Cleveland v. Martin

2023 Ohio 448
CourtOhio Court of Appeals
DecidedFebruary 16, 2023
Docket111495
StatusPublished
Cited by4 cases

This text of 2023 Ohio 448 (Cleveland v. Martin) is published on Counsel Stack Legal Research, covering Ohio Court of Appeals primary law. Counsel Stack provides free access to over 12 million legal documents including statutes, case law, regulations, and constitutions.

Bluebook
Cleveland v. Martin, 2023 Ohio 448 (Ohio Ct. App. 2023).

Opinion

[Cite as Cleveland v. Martin, 2023-Ohio-448.]

COURT OF APPEALS OF OHIO

EIGHTH APPELLATE DISTRICT COUNTY OF CUYAHOGA

CITY OF CLEVELAND, :

Plaintiff-Appellee, : No. 111495 v. :

DAISELLE A. MARTIN, :

Defendant-Appellant. :

JOURNAL ENTRY AND OPINION

JUDGMENT: VACATED AND REMANDED RELEASED AND JOURNALIZED: February 16, 2023

Criminal Appeal from the Cleveland Municipal Court Case No. 2021-CRB-008265

Appearances:

Mark Griffin, City of Cleveland Director of Law, and Susan M. Oates, Assistant City Prosecutor, for appellee.

Michael P. Maloney, for appellant.

MICHAEL JOHN RYAN, J.:

Defendant-appellant, Daiselle Martin, appeals her conviction, which

was rendered after pleading guilty to attempted telecommunications harassment, a

second-degree misdemeanor. Finding merit to her appeal, we vacate her guilty plea.

▶ [Provided records]
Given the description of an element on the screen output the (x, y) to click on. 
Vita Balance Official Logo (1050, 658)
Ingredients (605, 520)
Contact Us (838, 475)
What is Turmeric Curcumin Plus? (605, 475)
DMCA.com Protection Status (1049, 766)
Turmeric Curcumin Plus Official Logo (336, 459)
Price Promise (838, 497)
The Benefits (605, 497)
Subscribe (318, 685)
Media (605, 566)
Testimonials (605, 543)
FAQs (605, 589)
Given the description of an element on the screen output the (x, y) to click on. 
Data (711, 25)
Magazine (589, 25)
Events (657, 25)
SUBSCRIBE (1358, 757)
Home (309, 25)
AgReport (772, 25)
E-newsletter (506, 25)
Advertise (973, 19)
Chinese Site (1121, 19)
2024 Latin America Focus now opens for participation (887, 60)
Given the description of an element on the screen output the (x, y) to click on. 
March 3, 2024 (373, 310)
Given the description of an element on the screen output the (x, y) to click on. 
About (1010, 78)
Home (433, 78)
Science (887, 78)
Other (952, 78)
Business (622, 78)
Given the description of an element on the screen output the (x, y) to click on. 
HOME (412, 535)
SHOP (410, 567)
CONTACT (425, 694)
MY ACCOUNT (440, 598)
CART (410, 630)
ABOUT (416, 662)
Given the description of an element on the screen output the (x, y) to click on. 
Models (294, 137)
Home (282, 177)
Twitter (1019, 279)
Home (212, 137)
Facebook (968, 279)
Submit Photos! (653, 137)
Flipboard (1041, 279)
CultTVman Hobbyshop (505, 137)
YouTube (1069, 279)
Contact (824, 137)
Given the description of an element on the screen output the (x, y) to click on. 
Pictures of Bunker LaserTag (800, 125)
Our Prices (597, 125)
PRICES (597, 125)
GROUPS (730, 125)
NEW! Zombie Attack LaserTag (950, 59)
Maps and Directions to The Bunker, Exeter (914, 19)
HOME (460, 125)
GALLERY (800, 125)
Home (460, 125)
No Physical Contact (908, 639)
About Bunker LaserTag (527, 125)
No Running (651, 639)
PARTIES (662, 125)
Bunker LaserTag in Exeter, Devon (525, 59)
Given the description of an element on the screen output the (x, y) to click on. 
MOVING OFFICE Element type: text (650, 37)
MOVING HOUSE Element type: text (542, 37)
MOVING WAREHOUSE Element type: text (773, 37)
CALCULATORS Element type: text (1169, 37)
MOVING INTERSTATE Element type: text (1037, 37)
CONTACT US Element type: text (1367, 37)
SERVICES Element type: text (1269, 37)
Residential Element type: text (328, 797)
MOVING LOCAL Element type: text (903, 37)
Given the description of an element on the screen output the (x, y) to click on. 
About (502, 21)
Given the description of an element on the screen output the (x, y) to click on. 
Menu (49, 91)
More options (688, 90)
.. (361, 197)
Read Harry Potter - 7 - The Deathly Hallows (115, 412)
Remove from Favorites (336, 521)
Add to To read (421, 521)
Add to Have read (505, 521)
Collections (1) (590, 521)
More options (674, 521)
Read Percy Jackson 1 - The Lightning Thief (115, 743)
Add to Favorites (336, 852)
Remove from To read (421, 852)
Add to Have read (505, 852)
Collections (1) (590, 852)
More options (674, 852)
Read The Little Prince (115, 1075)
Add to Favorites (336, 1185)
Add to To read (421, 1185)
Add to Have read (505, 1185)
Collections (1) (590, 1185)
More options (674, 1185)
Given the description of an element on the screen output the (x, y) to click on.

▶ [Work request] Reproduce word for word the part of the Cleveland v. Martin opinion above that opens with the words containing "Criminal Appeal from" and closes with "Maloney, for appellant.".

▶ [Task answer]
Criminal Appeal from the Cleveland Municipal Court Case No. 2021-CRB-008265

Appearances:

Mark Griffin, City of Cleveland Director of Law, and Susan M. Oates, Assistant City Prosecutor, for appellee.

Michael P. Maloney, for appellant.